15 Aug 2012
By Tannette Johnson-Elie
Women-owned businesses have battled back from the economic fallout by cutting business costs, targeting the right customers and working harder. Now, experts believe there are key lessons to be learned from these recession-tested entrepreneurs.
Many of today’s women-owned businesses are led by entrepreneurs, who despite limited choices available to them, managed to weather the great recession and come out of it stronger, new research shows.
And, their resiliency provides valuable lessons on economic recovery for today’s small business owners. What’s more, the tenacity of these women business owners should provide help for the ailing economy.
That’s the findings of a recently released survey by Chase Card Services, a division of JPMorgan Chase Co., the National Federation of Independent Business (NFIB) and the Center for Women’s Business Research. The Small Business: Lessons of the Recession survey provides one of the first in-depth looks at how women small business owners fared during the recent recession.

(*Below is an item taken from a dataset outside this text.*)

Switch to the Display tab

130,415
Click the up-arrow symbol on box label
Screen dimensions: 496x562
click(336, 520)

“The strong survival skills of the woman business owner really kick in when the going gets tough,” says Charisse Witherspoon, president of the Chicago chapter of the National Association of Women Business Owners (NAWBO.

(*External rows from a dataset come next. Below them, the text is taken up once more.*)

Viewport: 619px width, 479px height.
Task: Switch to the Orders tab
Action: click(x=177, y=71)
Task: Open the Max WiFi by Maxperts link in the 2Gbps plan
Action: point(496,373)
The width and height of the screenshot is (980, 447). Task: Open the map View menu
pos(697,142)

The survey found that 45 percent of women-owned businesses concentrated primarily on cutting business costs, while 31 percent sought to increase sales. Women business owners surveyed indicated that regardless of which strategies they employed, their real volume sales remain lower than when the recession started in 2007.
In a recession, sales automatically will go down, so as a business owner, you have to reduce costs at a greater rate than you revenue is decreasing. Essentially, this is universal to any business as most companies have to cut costs in a recession.

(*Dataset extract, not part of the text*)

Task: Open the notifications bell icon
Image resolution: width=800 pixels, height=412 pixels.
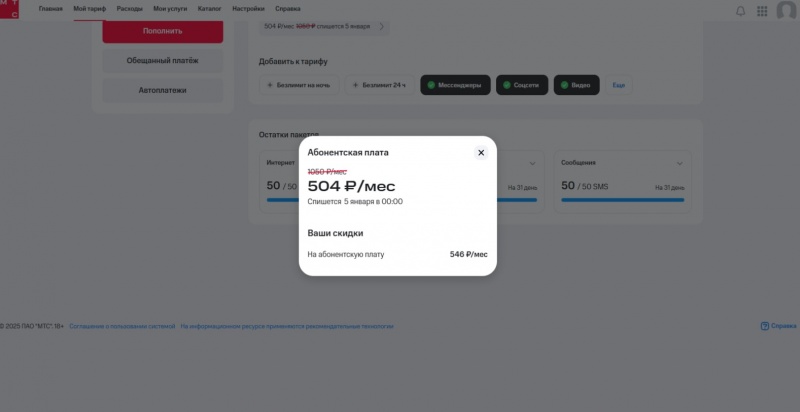Action: coord(741,11)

“We see women-owned businesses tightening up, working more and harder and definitely targeting even more strategically their market,” said Wendy K. Baumann, president and chief visionary officer (CVO) of the Wisconsin Women’s Business Initiative Corp. (WWBIC).
Consider Susie Falk. She is the owner and president of The Falk Group Public Relations, a full-service public relations firm based in Milwaukee with an office in Wheaton, Illinois.
Falk launched her business in 2008, and ran into financial difficulties after she used up her line of credit. Realizing the severity of the 2009 recession, she reduced her overhead, and eliminated two full-time positions. In addition, Falk downsized her office space and negotiated a favorable lease arrangement.
“I dramatically cut back on printing. We resigned unprofitable accounts,” she said. “We developed our own public relations program that helped promote the agency to new audiences and potential clients.”
The resiliency of women business owners such as Falk could provide the answer to job growth and economic recovery, says Baumann, of the women’s business center in Wisconsin.
“Women are more likely to start up a new business than to buy an existing business, so that’s good for the nation in terms of startups and job creation,” Baumann said.
Women entrepreneurs now are starting to hire again, the study revealed. Nearly half of women-owned businesses are now increasing staff (45 percent of those surveyed), compared to their worst quarters during the recession when 36 percent of women small-business owners reduced their payrolls.
Despite having to make tough choices to deal with the recession, nearly 60 percent of women entrepreneurs are confident in their business decisions, the survey said.
The ability of women entrepreneurs to recover from the recession shows they are resourceful and able to succeed, despite the odds.
“After four years of a recession, I now feel empowered and strong, less naïve,” said Falk. “I look forward to continuing to grow the business.”